Bhaktha Gowri (also spelled Bhaktha Gauri) is a 1941 Indian Tamil-language film directed by S. Nottani. The film stars S. D. Subbaiah and U. R. Jeevarathinam.

==Plot==
Lord Shiva blesses the Saivaite couple (K. K. Perumal and P. A. Rajamani) with a girl child (U. R. Jeevarathinam). The girl falls in love with a Vaishnavaite boy (S. D. Subbaiah). The boy's mother (Paramakudi S. Sivabhaghyam) opposes their love as the girl is a Saivaite. After much trials and tribulations the boy and girl are married with Lord Shiva's blessings who shows to the world that Shiva and Vishnu are one and the same.

==Cast==
The list is adapted from The Hindu review article.

- Male cast
- S. D. Subbaiah
- K. K. Perumal
- C. V. V. Panthulu
- Kali N. Rathnam
- M. R. Swaminathan
- T. S. Durairaj
- L. Narayana Rao

- Female cast
- U. R. Jeevarathinam
- P. A. Rajamani
- C. T. Rajakantham
- P. S. Sivabhaghyam

==Production==
The film was produced by T. R. Sundaram under his own banner Modern Theatres and was directed by S. Notani. P. A. Rajamani who featured as the mother of U. R. Jeevarathinam is the elder sister of actress and playback singer P. A. Periyanayaki.

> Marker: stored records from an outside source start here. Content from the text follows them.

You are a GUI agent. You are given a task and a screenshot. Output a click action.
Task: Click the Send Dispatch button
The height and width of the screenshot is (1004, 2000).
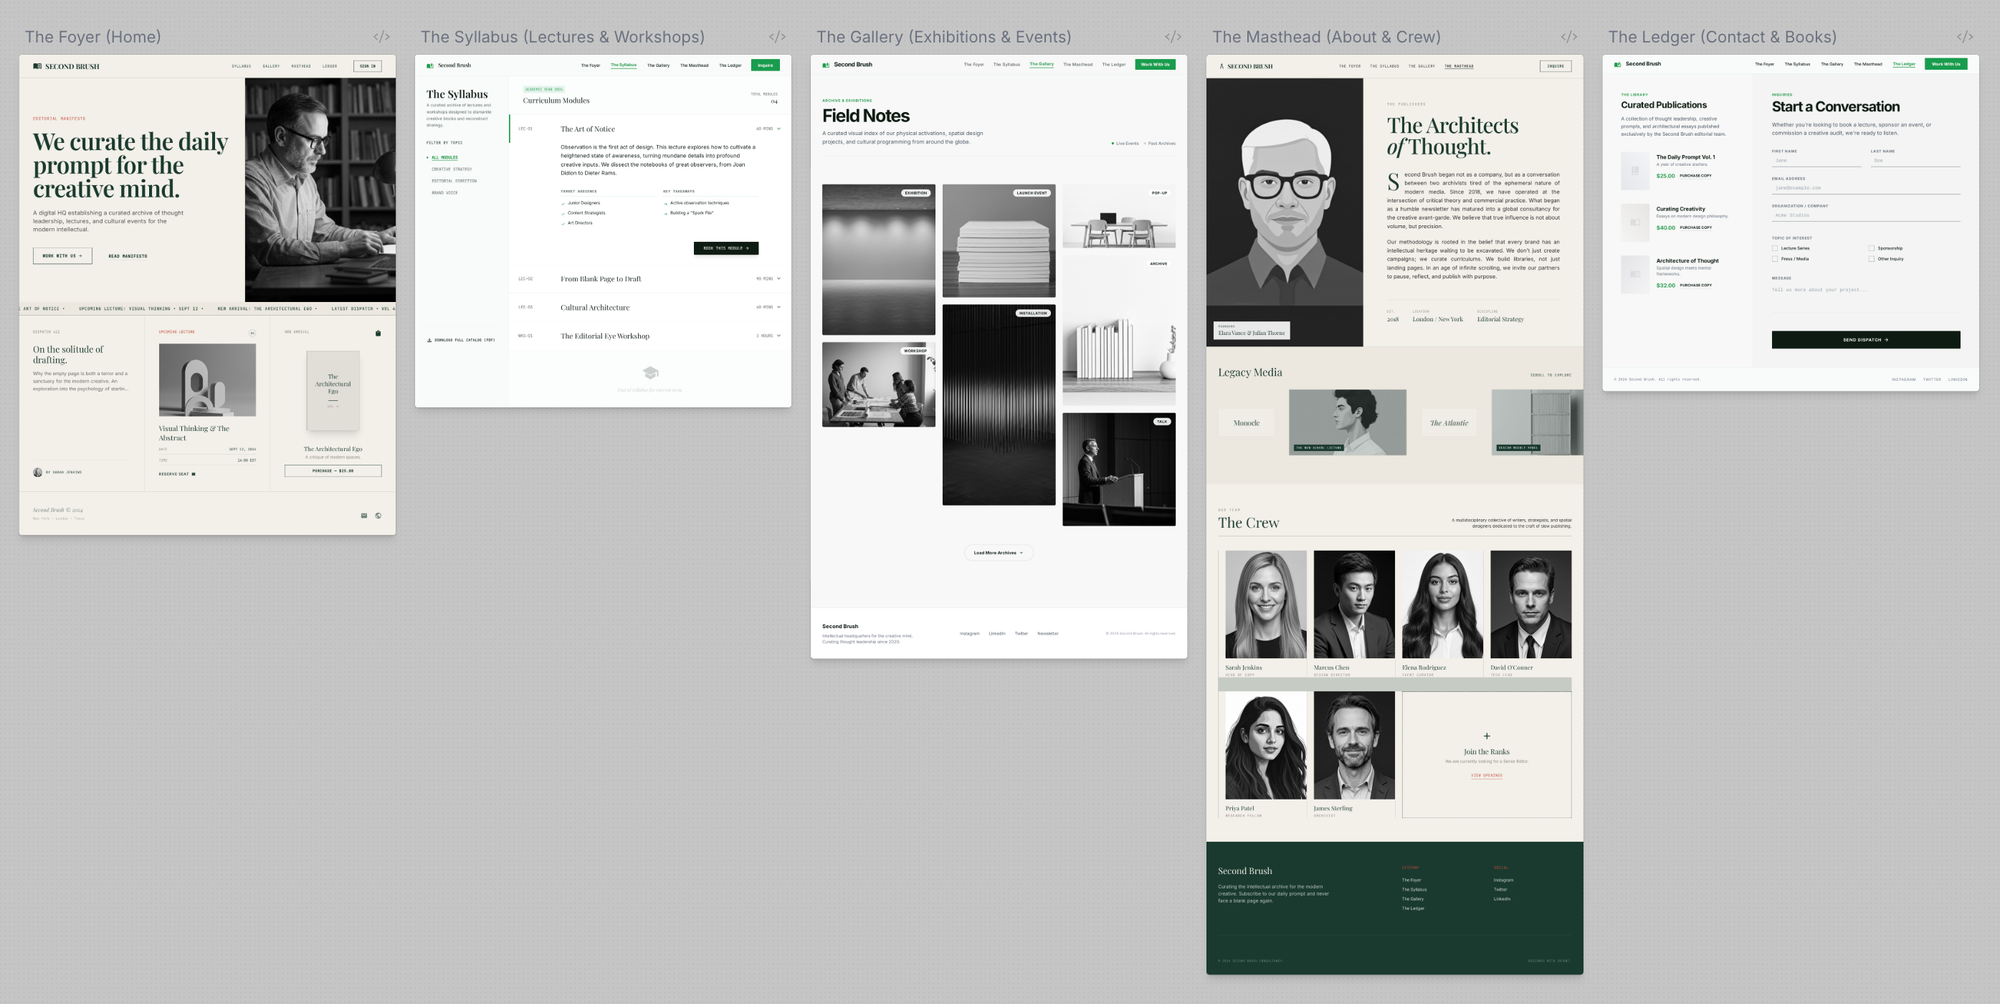[x=1865, y=340]
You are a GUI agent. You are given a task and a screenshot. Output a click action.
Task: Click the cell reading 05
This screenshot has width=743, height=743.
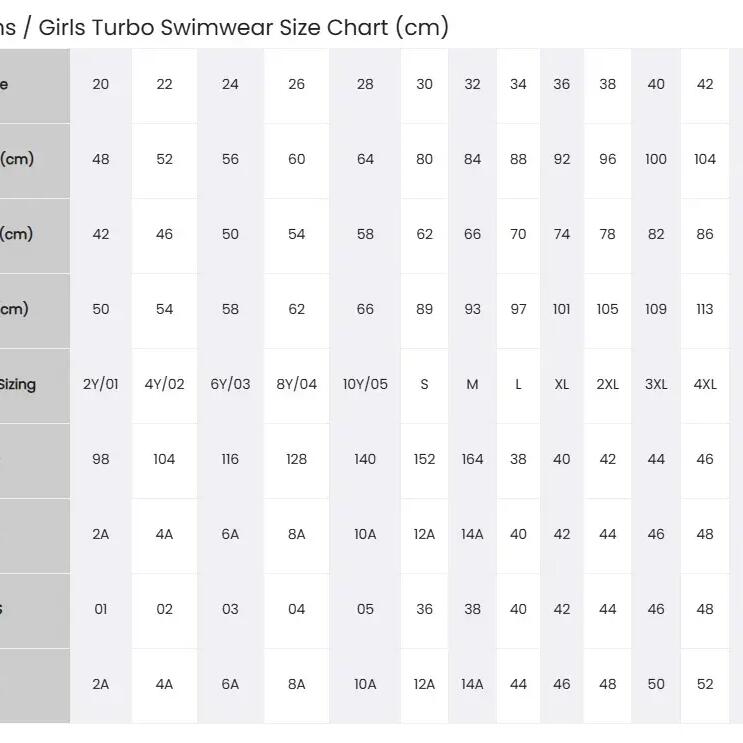click(365, 611)
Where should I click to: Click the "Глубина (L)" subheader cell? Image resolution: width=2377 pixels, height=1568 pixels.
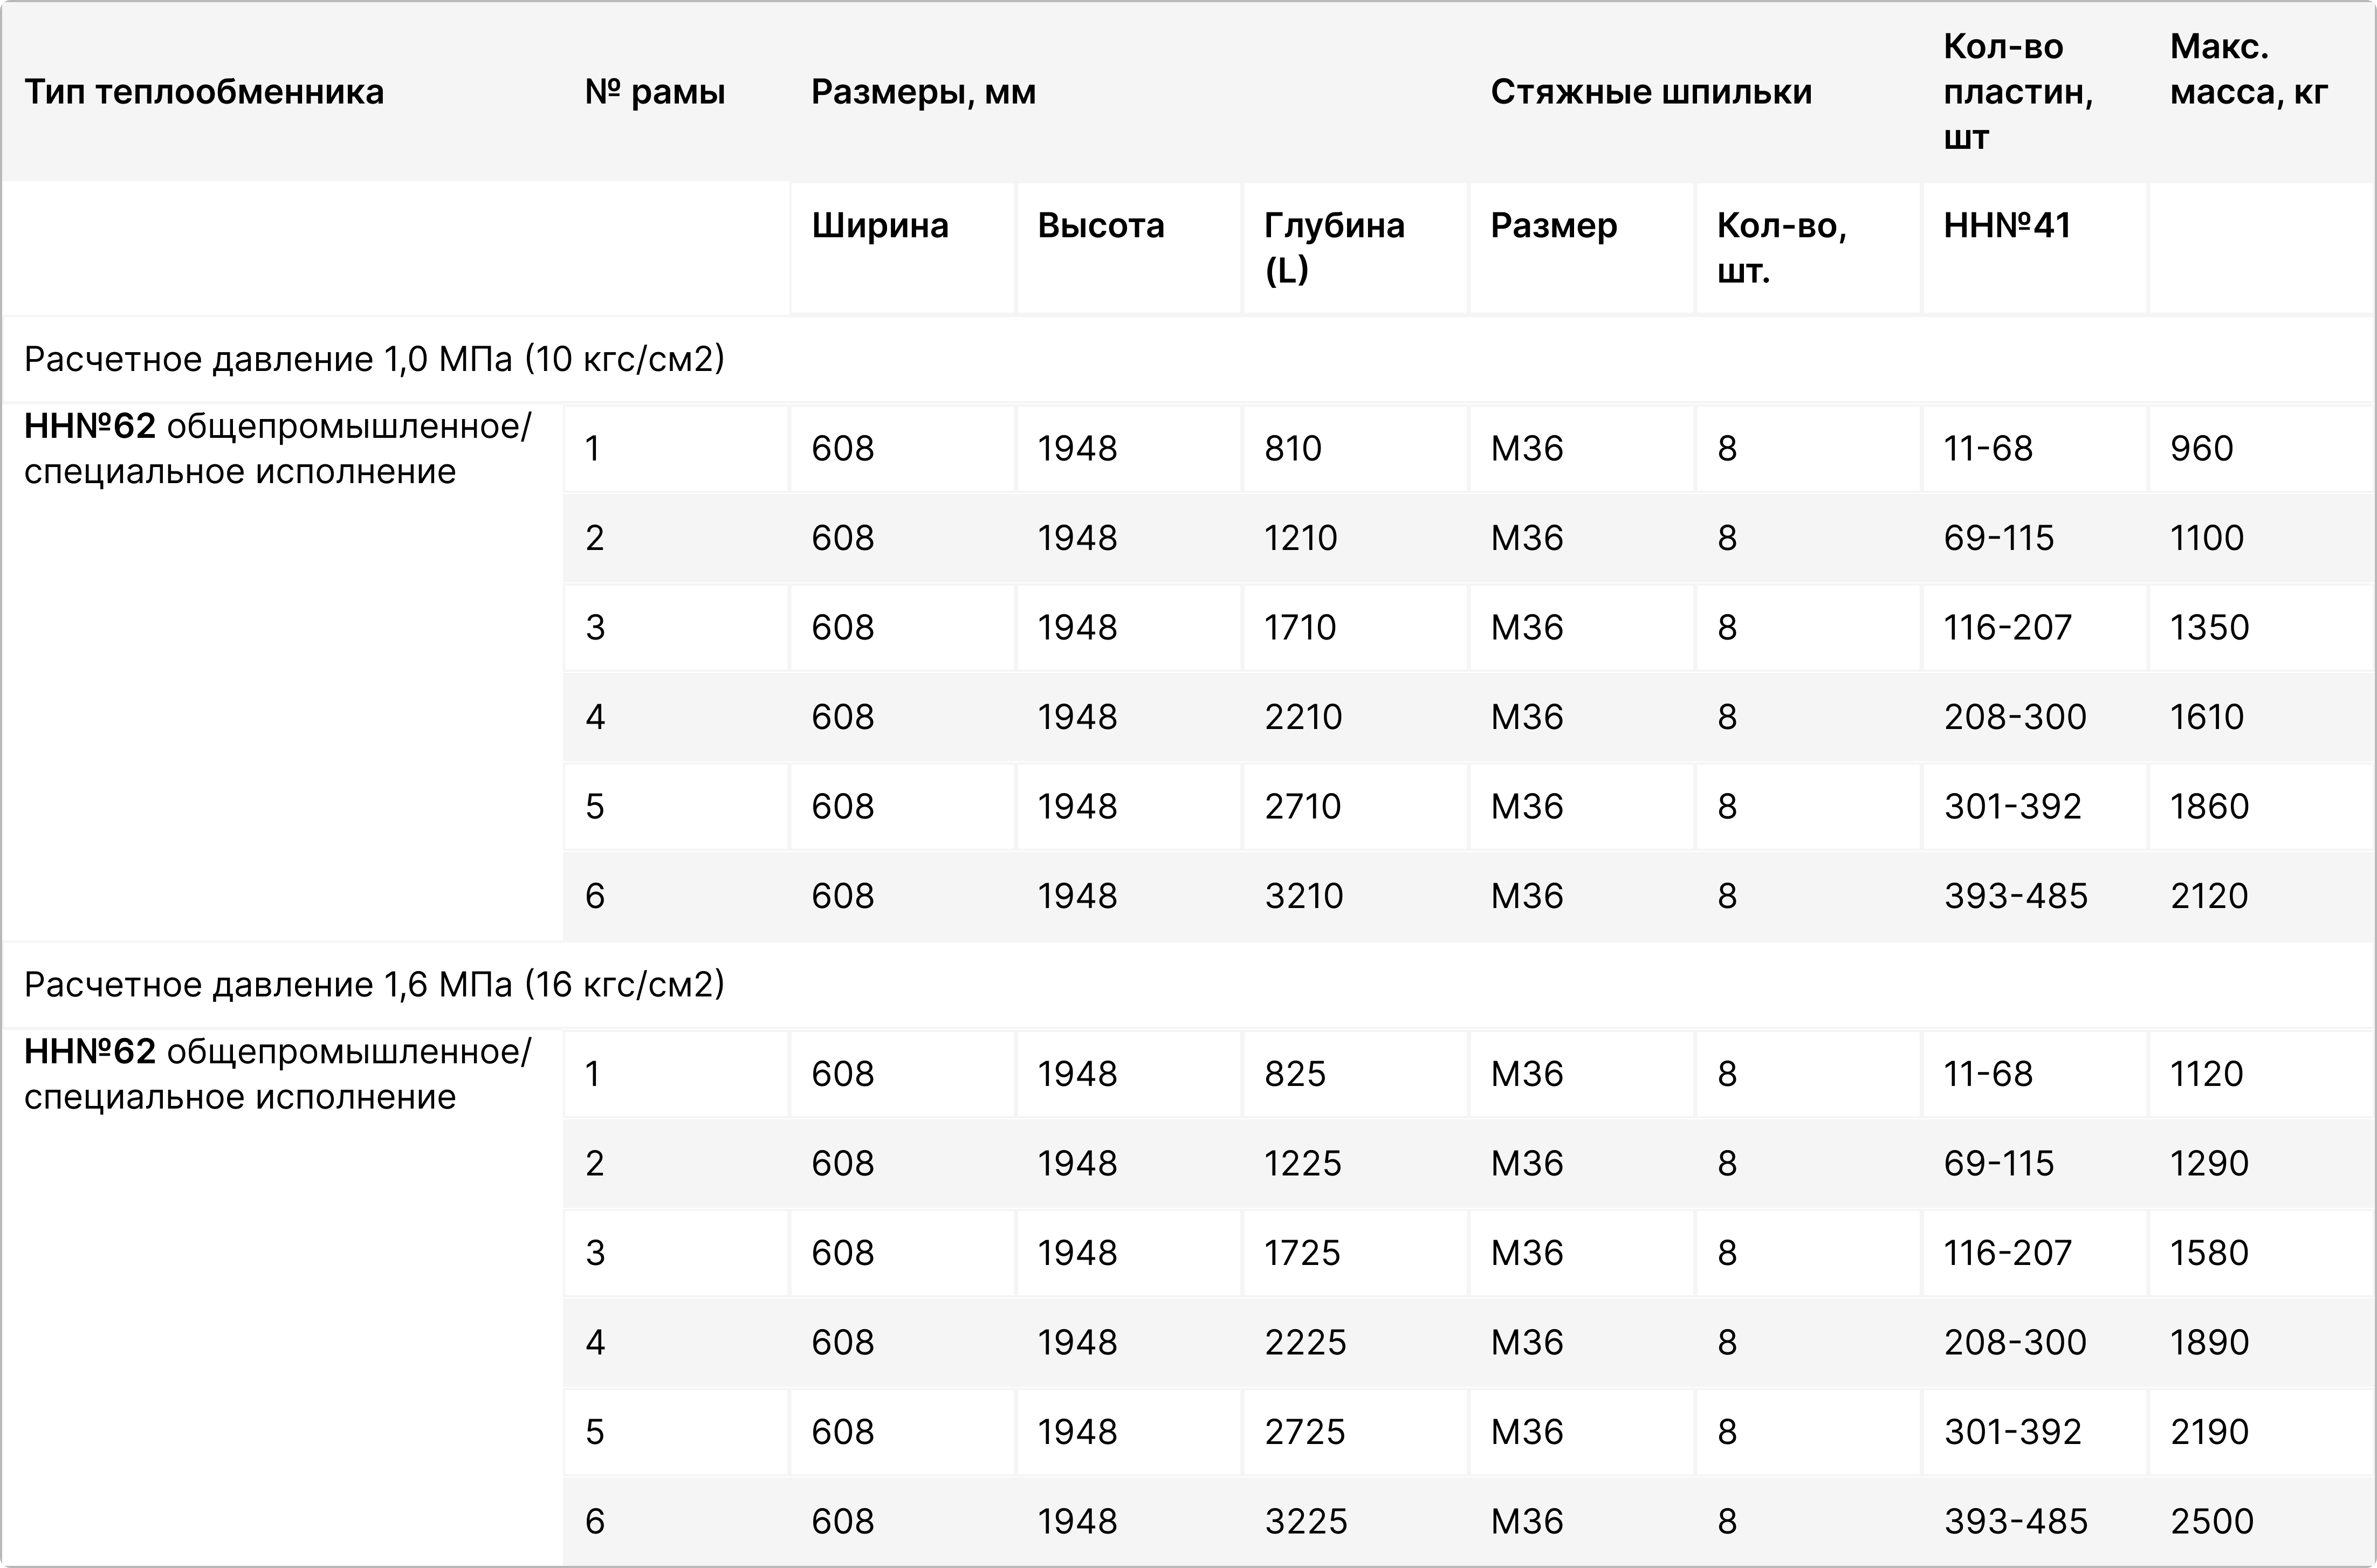tap(1334, 247)
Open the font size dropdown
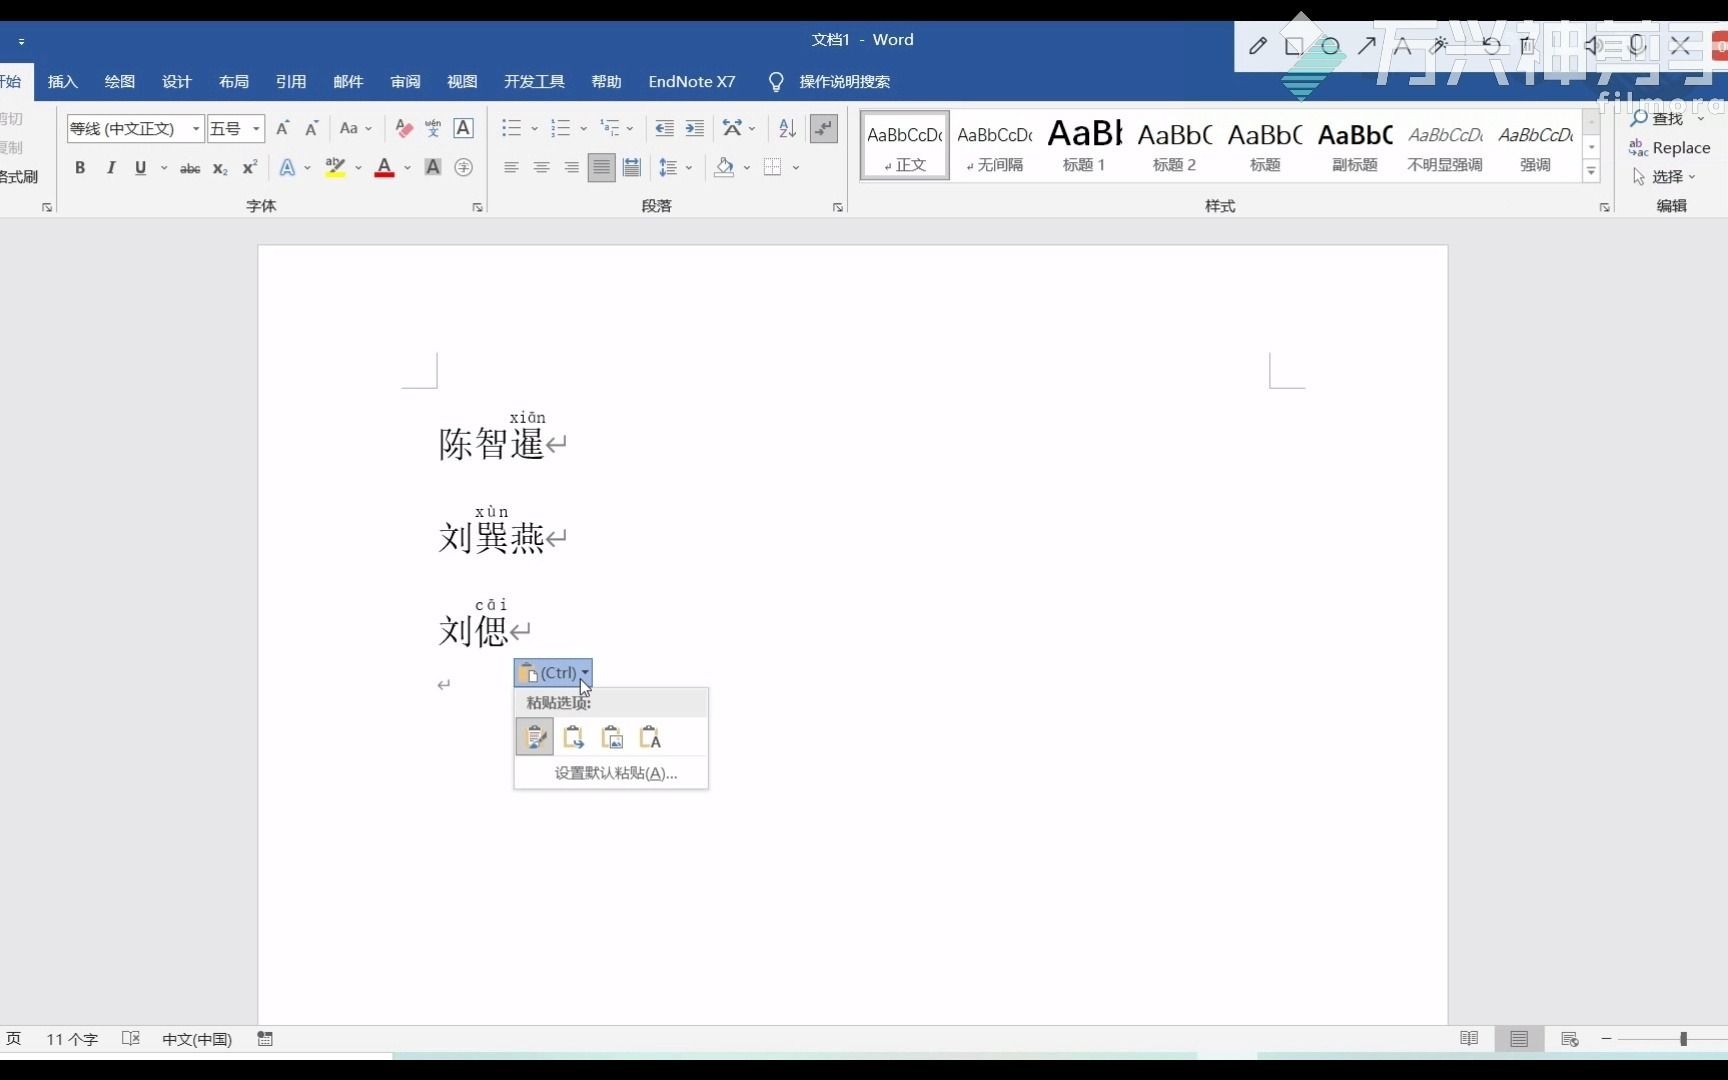 tap(255, 128)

P. S. Sivabhaghyam, better known as Paramakudi Sivabhaghyam was famous for her gramophone records.

==Soundtrack==
S. Velsamy Kavi penned the lyrics. No single person was credited as the music composer. The group of instrumentalists are:
- T. M. Ibrahim... Organ, Piano
- B. Rangaiah Naidu... Clarinet
- M. K. Nadaraja Bhagavathar... Fiddle
- S. R. Marutha Pillai... Flute
- K. R. Harihara Iyer... Jalatharang
- S. Abdul Khader... Sarangi
- T. P. Chinniah... Tabela
- D. R. Rao... Gadam
- S. P. Ponraj... Udophon

The song "Theruvil varaandi, Velan thaeril varaandi", sung by U. R. Jeevarathinam is a hit even today.

==Reception==
Randor Guy, writing in 2010 said the film is "Remembered for the melodious music and the hit of the day, Theruvil varaandee'".